Retyping the records exactly, down to the last line, is the whole job.

_Material provided_:
┌──

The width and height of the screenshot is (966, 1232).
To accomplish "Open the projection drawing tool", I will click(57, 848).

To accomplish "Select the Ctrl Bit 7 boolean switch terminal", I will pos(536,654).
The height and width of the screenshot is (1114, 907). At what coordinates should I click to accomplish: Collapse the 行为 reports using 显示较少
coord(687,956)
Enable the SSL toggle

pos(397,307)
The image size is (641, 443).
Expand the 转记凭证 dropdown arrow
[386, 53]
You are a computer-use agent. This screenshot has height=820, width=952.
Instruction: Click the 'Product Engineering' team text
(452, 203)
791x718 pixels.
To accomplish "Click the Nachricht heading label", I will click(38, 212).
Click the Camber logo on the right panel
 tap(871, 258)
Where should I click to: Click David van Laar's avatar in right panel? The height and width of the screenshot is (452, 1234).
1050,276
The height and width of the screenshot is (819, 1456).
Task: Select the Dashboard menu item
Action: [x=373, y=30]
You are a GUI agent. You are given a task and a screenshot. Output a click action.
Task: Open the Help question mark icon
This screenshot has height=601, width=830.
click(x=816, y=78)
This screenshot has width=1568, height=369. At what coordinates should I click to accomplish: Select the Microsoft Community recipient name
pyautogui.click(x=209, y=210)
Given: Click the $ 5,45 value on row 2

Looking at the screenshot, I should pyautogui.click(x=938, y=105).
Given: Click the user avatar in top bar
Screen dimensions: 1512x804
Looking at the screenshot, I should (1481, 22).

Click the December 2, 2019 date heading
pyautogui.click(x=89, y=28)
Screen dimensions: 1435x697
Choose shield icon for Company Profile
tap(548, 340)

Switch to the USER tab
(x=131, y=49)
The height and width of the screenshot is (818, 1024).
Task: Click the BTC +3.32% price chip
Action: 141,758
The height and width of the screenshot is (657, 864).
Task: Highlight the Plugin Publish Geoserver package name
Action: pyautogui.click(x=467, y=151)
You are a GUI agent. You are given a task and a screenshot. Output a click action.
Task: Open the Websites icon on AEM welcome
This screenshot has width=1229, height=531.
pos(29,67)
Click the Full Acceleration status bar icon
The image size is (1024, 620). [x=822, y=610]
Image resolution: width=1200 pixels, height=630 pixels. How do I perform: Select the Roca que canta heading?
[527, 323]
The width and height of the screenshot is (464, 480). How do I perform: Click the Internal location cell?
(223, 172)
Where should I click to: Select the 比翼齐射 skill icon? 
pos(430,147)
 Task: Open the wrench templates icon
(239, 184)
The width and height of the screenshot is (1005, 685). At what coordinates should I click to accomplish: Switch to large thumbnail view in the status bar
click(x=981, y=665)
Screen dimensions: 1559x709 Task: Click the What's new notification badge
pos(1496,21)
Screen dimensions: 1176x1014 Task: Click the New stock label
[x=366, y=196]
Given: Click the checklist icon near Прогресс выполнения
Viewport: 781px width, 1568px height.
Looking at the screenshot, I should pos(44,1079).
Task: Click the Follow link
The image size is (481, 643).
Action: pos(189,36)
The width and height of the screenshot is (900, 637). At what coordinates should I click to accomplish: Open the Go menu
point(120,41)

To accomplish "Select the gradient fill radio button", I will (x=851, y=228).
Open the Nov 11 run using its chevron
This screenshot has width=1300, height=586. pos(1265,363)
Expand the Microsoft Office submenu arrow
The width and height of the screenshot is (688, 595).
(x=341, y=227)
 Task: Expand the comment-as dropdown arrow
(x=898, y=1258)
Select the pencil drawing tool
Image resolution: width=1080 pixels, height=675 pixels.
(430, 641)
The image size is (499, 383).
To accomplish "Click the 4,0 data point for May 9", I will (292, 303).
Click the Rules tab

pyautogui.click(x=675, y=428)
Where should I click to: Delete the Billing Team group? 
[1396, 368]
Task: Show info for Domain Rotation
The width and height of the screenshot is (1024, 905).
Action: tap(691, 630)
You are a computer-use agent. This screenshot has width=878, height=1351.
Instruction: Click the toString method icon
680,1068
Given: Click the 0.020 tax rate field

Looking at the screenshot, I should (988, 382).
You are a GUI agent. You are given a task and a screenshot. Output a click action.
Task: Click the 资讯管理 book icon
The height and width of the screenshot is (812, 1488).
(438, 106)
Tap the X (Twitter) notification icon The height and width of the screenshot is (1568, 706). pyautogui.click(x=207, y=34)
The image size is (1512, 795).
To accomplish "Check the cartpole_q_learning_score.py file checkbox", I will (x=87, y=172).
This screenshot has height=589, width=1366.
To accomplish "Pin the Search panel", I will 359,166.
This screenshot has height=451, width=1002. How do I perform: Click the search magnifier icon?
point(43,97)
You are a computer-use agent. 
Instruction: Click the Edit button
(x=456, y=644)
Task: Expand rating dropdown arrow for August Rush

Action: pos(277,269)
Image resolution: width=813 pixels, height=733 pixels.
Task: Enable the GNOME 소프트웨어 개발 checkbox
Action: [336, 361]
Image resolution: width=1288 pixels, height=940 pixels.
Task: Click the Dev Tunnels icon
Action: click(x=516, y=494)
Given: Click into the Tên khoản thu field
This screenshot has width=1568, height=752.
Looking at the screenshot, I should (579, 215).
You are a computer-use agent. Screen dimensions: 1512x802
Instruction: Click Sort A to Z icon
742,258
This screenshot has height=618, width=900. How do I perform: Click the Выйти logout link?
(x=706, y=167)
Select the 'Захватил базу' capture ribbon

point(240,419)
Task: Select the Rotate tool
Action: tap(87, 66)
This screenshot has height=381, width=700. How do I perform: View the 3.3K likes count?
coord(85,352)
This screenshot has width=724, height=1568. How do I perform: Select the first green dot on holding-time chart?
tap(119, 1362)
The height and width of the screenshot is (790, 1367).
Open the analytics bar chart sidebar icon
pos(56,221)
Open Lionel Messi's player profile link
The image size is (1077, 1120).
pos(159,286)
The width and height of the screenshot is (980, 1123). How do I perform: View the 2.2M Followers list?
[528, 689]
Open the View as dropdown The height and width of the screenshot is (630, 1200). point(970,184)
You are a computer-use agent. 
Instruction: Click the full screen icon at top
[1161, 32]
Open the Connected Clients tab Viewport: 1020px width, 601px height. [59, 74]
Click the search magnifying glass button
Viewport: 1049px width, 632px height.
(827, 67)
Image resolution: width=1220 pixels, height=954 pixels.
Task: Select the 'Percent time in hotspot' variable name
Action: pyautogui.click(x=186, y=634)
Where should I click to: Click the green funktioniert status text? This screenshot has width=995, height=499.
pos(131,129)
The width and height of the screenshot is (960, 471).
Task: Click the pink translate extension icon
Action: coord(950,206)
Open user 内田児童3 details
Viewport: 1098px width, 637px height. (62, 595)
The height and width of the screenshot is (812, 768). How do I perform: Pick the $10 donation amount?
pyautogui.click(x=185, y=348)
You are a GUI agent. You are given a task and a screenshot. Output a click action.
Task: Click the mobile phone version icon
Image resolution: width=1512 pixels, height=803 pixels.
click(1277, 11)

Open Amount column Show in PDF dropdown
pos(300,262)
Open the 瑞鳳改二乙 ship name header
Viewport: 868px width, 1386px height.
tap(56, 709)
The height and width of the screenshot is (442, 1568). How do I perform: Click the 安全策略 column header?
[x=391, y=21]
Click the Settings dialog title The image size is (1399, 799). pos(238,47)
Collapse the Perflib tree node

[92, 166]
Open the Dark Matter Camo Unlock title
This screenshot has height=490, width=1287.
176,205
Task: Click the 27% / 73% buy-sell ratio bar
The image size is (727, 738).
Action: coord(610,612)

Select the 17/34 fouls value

└──

_Answer area_:
The width and height of the screenshot is (966, 1232).
To accomplish "Open the projection drawing tool", I will click(57, 848).

To accomplish "Select the Ctrl Bit 7 boolean switch terminal", I will pos(536,654).
The height and width of the screenshot is (1114, 907). At what coordinates should I click to accomplish: Collapse the 行为 reports using 显示较少
coord(687,956)
Enable the SSL toggle

pos(397,307)
The image size is (641, 443).
Expand the 转记凭证 dropdown arrow
[386, 53]
You are a computer-use agent. This screenshot has height=820, width=952.
Instruction: Click the 'Product Engineering' team text
(452, 203)
791x718 pixels.
To accomplish "Click the Nachricht heading label", I will click(38, 212).
Click the Camber logo on the right panel
 tap(871, 258)
Where should I click to: Click David van Laar's avatar in right panel? The height and width of the screenshot is (452, 1234).
1050,276
The height and width of the screenshot is (819, 1456).
Task: Select the Dashboard menu item
Action: [x=373, y=30]
You are a GUI agent. You are given a task and a screenshot. Output a click action.
Task: Open the Help question mark icon
This screenshot has height=601, width=830.
click(x=816, y=78)
This screenshot has width=1568, height=369. At what coordinates should I click to accomplish: Select the Microsoft Community recipient name
pyautogui.click(x=209, y=210)
Given: Click the $ 5,45 value on row 2

Looking at the screenshot, I should pyautogui.click(x=938, y=105).
Given: Click the user avatar in top bar
Screen dimensions: 1512x804
Looking at the screenshot, I should (1481, 22).

Click the December 2, 2019 date heading
pyautogui.click(x=89, y=28)
Screen dimensions: 1435x697
Choose shield icon for Company Profile
tap(548, 340)

Switch to the USER tab
(x=131, y=49)
The height and width of the screenshot is (818, 1024).
Task: Click the BTC +3.32% price chip
Action: 141,758
The height and width of the screenshot is (657, 864).
Task: Highlight the Plugin Publish Geoserver package name
Action: pyautogui.click(x=467, y=151)
You are a GUI agent. You are given a task and a screenshot. Output a click action.
Task: Open the Websites icon on AEM welcome
This screenshot has width=1229, height=531.
pos(29,67)
Click the Full Acceleration status bar icon
The image size is (1024, 620). [x=822, y=610]
Image resolution: width=1200 pixels, height=630 pixels. How do I perform: Select the Roca que canta heading?
[527, 323]
The width and height of the screenshot is (464, 480). How do I perform: Click the Internal location cell?
(223, 172)
Where should I click to: Select the 比翼齐射 skill icon? 
pos(430,147)
 Task: Open the wrench templates icon
(239, 184)
The width and height of the screenshot is (1005, 685). At what coordinates should I click to accomplish: Switch to large thumbnail view in the status bar
click(x=981, y=665)
Screen dimensions: 1559x709 Task: Click the What's new notification badge
pos(1496,21)
Screen dimensions: 1176x1014 Task: Click the New stock label
[x=366, y=196]
Given: Click the checklist icon near Прогресс выполнения
Viewport: 781px width, 1568px height.
Looking at the screenshot, I should pos(44,1079).
Task: Click the Follow link
The image size is (481, 643).
Action: pos(189,36)
The width and height of the screenshot is (900, 637). At what coordinates should I click to accomplish: Open the Go menu
point(120,41)

To accomplish "Select the gradient fill radio button", I will (x=851, y=228).
Open the Nov 11 run using its chevron
This screenshot has width=1300, height=586. pos(1265,363)
Expand the Microsoft Office submenu arrow
The width and height of the screenshot is (688, 595).
(x=341, y=227)
 Task: Expand the comment-as dropdown arrow
(x=898, y=1258)
Select the pencil drawing tool
Image resolution: width=1080 pixels, height=675 pixels.
(430, 641)
The image size is (499, 383).
To accomplish "Click the 4,0 data point for May 9", I will (292, 303).
Click the Rules tab

pyautogui.click(x=675, y=428)
Where should I click to: Delete the Billing Team group? 
[1396, 368]
Task: Show info for Domain Rotation
The width and height of the screenshot is (1024, 905).
Action: tap(691, 630)
You are a computer-use agent. This screenshot has width=878, height=1351.
Instruction: Click the toString method icon
680,1068
Given: Click the 0.020 tax rate field

Looking at the screenshot, I should (988, 382).
You are a GUI agent. You are given a task and a screenshot. Output a click action.
Task: Click the 资讯管理 book icon
The height and width of the screenshot is (812, 1488).
(438, 106)
Tap the X (Twitter) notification icon The height and width of the screenshot is (1568, 706). pyautogui.click(x=207, y=34)
The image size is (1512, 795).
To accomplish "Check the cartpole_q_learning_score.py file checkbox", I will (x=87, y=172).
This screenshot has height=589, width=1366.
To accomplish "Pin the Search panel", I will 359,166.
This screenshot has height=451, width=1002. How do I perform: Click the search magnifier icon?
point(43,97)
You are a computer-use agent. 
Instruction: Click the Edit button
(x=456, y=644)
Task: Expand rating dropdown arrow for August Rush

Action: pos(277,269)
Image resolution: width=813 pixels, height=733 pixels.
Task: Enable the GNOME 소프트웨어 개발 checkbox
Action: [336, 361]
Image resolution: width=1288 pixels, height=940 pixels.
Task: Click the Dev Tunnels icon
Action: click(x=516, y=494)
Given: Click into the Tên khoản thu field
This screenshot has width=1568, height=752.
Looking at the screenshot, I should (579, 215).
You are a computer-use agent. Screen dimensions: 1512x802
Instruction: Click Sort A to Z icon
742,258
This screenshot has height=618, width=900. How do I perform: Click the Выйти logout link?
(x=706, y=167)
Select the 'Захватил базу' capture ribbon

point(240,419)
Task: Select the Rotate tool
Action: tap(87, 66)
This screenshot has height=381, width=700. How do I perform: View the 3.3K likes count?
coord(85,352)
This screenshot has width=724, height=1568. How do I perform: Select the first green dot on holding-time chart?
tap(119, 1362)
The height and width of the screenshot is (790, 1367).
Open the analytics bar chart sidebar icon
pos(56,221)
Open Lionel Messi's player profile link
The image size is (1077, 1120).
pos(159,286)
The width and height of the screenshot is (980, 1123). How do I perform: View the 2.2M Followers list?
[528, 689]
Open the View as dropdown The height and width of the screenshot is (630, 1200). point(970,184)
You are a computer-use agent. 
Instruction: Click the full screen icon at top
[1161, 32]
Open the Connected Clients tab Viewport: 1020px width, 601px height. [59, 74]
Click the search magnifying glass button
Viewport: 1049px width, 632px height.
(827, 67)
Image resolution: width=1220 pixels, height=954 pixels.
Task: Select the 'Percent time in hotspot' variable name
Action: pyautogui.click(x=186, y=634)
Where should I click to: Click the green funktioniert status text? This screenshot has width=995, height=499.
pos(131,129)
The width and height of the screenshot is (960, 471).
Task: Click the pink translate extension icon
Action: coord(950,206)
Open user 内田児童3 details
Viewport: 1098px width, 637px height. (62, 595)
The height and width of the screenshot is (812, 768). How do I perform: Pick the $10 donation amount?
pyautogui.click(x=185, y=348)
You are a GUI agent. You are given a task and a screenshot. Output a click action.
Task: Click the mobile phone version icon
Image resolution: width=1512 pixels, height=803 pixels.
click(1277, 11)

Open Amount column Show in PDF dropdown
pos(300,262)
Open the 瑞鳳改二乙 ship name header
Viewport: 868px width, 1386px height.
tap(56, 709)
The height and width of the screenshot is (442, 1568). How do I perform: Click the 安全策略 column header?
[x=391, y=21]
Click the Settings dialog title The image size is (1399, 799). pos(238,47)
Collapse the Perflib tree node

[92, 166]
Open the Dark Matter Camo Unlock title
This screenshot has height=490, width=1287.
176,205
Task: Click the 27% / 73% buy-sell ratio bar
The image size is (727, 738).
Action: coord(610,612)

Select the 17/34 fouls value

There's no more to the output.